Personal information
- Date of birth: 23 January 1977 (age 48)
- Debut: Round 3, 1997, Carlton vs. Adelaide, at Princes Park
- Height: 184 cm (6 ft 0 in)
- Weight: 92 kg (203 lb)

Playing career^{1}
- Years: Club / Games (Goals)
- 1994–2010: Sturt / 205 (-)
- 1997–2001: Carlton / 040 (6)
- 2002: Adelaide / 012 (1)
- ^{1} Playing statistics correct to the end of 2010.

Career highlights
- Sturt captain: 2004–2010; Sturt club champion: 2003; Sturt premiership player: 2002;

= Ben Nelson (Australian footballer) =

Australian rules footballer (born 1977)

Ben Nelson (born 23 January 1977) is an Australian rules footballer who played with Carlton and Adelaide in the Australian Football League (AFL).

Nelson is the son of famous Sturt player Philip 'Sandy' Nelson, and accordingly played his first senior football with the Sturt Football Club in 1994. He was to join the inaugural Port Adelaide Power team in 1997 as it was admitted to the Australian Football League; however, Port Adelaide traded him and Andrew Balkwill to the Carlton Football Club for Brent Heaver in the 1996/97 offseason.

Nelson made his debut for Carlton in Sturt colours—the game when Carlton wore pale blue guernseys instead of their traditional navy blue, due to a promotional deal with M&Ms. He was strongly built and played mostly as a tagger and at half back. Injuries interrupted his early career but he became a regular in the side in 1999 and played in their losing Grand Final that year against the Kangaroos. After 40 games for Carlton, Nelson was traded to Adelaide for David Gallagher at the conclusion of the 2001 season. Nelson managed 12 games for Adelaide in 2002 before being delisted.

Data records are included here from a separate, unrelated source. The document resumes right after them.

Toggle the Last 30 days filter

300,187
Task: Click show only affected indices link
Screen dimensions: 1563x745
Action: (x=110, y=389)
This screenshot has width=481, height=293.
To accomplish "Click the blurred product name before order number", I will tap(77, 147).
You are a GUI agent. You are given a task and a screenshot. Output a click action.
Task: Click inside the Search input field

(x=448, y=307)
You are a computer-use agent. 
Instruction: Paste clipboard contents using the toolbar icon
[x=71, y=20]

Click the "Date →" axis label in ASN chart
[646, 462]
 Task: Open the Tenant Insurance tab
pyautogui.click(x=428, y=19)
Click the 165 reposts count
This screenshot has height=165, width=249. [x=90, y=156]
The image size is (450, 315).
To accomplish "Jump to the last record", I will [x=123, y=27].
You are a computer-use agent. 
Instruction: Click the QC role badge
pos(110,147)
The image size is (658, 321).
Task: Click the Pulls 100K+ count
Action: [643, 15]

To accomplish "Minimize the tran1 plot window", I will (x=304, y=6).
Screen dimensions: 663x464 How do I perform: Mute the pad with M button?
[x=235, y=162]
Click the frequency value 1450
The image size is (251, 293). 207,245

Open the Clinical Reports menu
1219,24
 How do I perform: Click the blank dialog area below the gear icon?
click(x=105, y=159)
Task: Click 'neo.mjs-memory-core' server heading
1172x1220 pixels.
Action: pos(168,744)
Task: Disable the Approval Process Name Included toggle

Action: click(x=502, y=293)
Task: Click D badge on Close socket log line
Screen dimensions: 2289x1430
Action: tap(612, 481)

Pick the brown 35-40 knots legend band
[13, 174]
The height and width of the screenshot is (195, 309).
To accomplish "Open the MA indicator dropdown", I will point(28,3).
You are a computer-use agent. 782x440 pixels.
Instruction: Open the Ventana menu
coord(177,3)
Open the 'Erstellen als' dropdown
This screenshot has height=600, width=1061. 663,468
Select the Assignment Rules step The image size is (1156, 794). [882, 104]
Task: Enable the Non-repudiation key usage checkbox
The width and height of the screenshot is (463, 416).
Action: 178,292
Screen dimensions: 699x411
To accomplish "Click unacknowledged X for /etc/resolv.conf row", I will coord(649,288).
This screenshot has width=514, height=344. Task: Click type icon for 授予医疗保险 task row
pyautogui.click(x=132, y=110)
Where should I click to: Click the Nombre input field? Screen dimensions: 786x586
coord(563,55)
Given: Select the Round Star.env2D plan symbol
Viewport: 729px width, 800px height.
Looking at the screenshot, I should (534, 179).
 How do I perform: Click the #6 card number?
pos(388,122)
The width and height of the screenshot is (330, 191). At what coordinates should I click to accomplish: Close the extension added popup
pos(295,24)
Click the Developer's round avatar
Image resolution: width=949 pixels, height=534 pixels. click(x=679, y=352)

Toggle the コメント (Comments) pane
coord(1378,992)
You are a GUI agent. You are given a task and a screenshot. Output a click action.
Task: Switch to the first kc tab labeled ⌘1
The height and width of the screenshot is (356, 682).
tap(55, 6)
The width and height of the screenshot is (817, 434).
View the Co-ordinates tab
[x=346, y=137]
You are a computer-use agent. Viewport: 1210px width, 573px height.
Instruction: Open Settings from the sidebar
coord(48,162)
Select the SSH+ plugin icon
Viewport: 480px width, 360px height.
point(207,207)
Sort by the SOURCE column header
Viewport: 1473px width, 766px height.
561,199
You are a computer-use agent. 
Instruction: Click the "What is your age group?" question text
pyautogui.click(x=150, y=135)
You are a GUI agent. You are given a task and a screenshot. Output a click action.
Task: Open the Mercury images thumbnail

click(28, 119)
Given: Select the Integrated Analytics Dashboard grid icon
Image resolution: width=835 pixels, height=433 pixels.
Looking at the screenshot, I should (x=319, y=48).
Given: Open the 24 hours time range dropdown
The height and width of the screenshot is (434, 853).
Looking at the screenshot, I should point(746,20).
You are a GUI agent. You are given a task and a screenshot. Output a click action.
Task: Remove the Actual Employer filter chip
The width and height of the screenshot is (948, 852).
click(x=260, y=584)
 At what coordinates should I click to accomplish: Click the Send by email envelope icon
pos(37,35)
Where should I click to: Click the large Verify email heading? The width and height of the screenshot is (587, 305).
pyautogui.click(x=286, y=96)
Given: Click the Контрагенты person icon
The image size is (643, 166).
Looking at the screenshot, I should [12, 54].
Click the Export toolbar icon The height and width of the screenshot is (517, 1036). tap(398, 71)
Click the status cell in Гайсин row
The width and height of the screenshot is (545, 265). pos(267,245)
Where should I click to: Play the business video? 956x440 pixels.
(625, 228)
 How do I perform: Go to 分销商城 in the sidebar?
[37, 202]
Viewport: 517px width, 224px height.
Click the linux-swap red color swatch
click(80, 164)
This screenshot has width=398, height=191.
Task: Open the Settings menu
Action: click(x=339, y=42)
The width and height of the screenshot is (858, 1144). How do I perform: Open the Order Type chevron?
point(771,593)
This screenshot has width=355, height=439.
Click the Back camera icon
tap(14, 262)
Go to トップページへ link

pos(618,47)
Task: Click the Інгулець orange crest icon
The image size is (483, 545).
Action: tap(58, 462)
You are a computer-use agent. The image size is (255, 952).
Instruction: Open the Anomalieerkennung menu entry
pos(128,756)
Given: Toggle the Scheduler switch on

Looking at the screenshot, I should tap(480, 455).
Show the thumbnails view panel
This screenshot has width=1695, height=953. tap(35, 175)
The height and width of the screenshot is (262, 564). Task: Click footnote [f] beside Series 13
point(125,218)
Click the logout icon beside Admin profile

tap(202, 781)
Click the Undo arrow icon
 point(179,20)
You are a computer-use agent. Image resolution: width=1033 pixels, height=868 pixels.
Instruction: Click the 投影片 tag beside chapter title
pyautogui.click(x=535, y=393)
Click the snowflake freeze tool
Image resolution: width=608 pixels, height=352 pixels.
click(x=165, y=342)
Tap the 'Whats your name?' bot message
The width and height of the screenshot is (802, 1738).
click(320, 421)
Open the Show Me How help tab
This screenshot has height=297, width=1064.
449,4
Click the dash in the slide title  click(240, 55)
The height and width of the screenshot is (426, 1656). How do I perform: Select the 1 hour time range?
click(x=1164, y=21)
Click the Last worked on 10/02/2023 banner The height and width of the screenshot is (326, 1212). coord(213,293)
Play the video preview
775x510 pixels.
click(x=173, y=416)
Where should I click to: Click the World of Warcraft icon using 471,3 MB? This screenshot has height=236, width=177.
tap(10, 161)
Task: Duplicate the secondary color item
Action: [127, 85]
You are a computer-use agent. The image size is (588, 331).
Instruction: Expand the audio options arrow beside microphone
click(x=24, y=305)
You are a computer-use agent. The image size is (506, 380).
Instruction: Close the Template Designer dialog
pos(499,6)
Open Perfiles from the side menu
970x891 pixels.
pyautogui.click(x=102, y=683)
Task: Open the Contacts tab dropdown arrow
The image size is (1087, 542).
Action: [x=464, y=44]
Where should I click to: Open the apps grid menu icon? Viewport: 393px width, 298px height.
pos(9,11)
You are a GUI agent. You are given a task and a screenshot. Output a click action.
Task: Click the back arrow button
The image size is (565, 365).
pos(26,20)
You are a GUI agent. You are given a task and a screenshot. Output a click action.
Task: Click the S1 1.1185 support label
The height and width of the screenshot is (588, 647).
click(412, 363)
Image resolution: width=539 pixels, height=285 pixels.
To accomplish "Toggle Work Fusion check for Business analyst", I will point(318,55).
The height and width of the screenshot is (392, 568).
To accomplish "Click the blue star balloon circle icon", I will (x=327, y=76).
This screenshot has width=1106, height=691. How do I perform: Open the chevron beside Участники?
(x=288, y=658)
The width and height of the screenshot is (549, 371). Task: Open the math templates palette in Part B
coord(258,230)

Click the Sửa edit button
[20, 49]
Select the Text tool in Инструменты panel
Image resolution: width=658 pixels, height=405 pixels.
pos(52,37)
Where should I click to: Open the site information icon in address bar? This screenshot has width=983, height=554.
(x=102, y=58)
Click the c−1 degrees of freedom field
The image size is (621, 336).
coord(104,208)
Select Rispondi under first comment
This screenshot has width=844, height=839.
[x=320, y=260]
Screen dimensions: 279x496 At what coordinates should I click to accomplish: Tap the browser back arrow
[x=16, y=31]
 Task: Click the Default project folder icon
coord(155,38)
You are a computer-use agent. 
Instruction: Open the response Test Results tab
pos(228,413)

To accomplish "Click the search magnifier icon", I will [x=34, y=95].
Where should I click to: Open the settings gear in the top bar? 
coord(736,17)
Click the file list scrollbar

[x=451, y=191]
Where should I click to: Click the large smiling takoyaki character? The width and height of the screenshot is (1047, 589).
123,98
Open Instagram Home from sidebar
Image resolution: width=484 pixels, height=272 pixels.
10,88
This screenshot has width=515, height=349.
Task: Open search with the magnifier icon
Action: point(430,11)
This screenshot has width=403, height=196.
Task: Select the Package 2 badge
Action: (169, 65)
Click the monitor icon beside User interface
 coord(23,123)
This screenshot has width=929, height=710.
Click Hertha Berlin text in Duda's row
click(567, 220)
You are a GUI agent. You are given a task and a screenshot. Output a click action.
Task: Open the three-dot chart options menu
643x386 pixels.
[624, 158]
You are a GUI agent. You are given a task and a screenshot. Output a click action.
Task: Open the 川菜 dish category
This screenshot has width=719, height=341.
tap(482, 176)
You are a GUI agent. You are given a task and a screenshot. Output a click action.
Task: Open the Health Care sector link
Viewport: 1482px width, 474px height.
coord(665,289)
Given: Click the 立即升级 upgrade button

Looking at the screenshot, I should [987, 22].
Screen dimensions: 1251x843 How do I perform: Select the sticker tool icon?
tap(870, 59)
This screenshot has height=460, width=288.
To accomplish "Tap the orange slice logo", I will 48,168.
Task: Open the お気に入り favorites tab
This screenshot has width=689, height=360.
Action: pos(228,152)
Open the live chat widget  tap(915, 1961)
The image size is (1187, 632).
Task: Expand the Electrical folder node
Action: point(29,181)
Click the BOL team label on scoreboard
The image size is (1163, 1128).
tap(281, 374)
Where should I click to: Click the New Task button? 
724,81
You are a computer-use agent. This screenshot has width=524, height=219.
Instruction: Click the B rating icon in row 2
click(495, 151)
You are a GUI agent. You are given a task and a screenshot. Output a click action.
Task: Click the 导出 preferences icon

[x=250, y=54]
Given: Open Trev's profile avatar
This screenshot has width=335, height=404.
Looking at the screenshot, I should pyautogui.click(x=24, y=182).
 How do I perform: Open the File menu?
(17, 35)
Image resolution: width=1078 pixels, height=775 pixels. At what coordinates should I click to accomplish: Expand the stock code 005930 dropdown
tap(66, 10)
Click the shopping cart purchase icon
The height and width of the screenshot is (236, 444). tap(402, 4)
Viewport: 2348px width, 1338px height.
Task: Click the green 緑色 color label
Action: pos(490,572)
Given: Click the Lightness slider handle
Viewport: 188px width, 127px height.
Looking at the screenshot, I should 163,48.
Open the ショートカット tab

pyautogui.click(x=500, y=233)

Following his AFL career, Nelson returned to Sturt. He had been a member of Sturt's 2002 premiership team (as an AFL-listed player allocated to Sturt when on reserve), and in his first full season back at the club, 2003, he was Club Champion. He was made captain of the club in 2004, and held that position outright until 2006; from 2007, he was co-captain with Jade Sheedy. In 2007, at the age of 30, Nelson was equal second in the 2007 Magarey Medal. Nelson retired at the end of 2010, after playing more than 200 games for the Double Blues in his SANFL career. He and his father Phillip are the only father/son combination to have each played 200 games at the same SANFL club.

In 2011, Nelson played for the Bute Football Club in the Yorke Peninsula Football League. In 2012, he became the coach of the Scotch College Adelaide first XVIII, Nelson is himself a Scotch College old boy.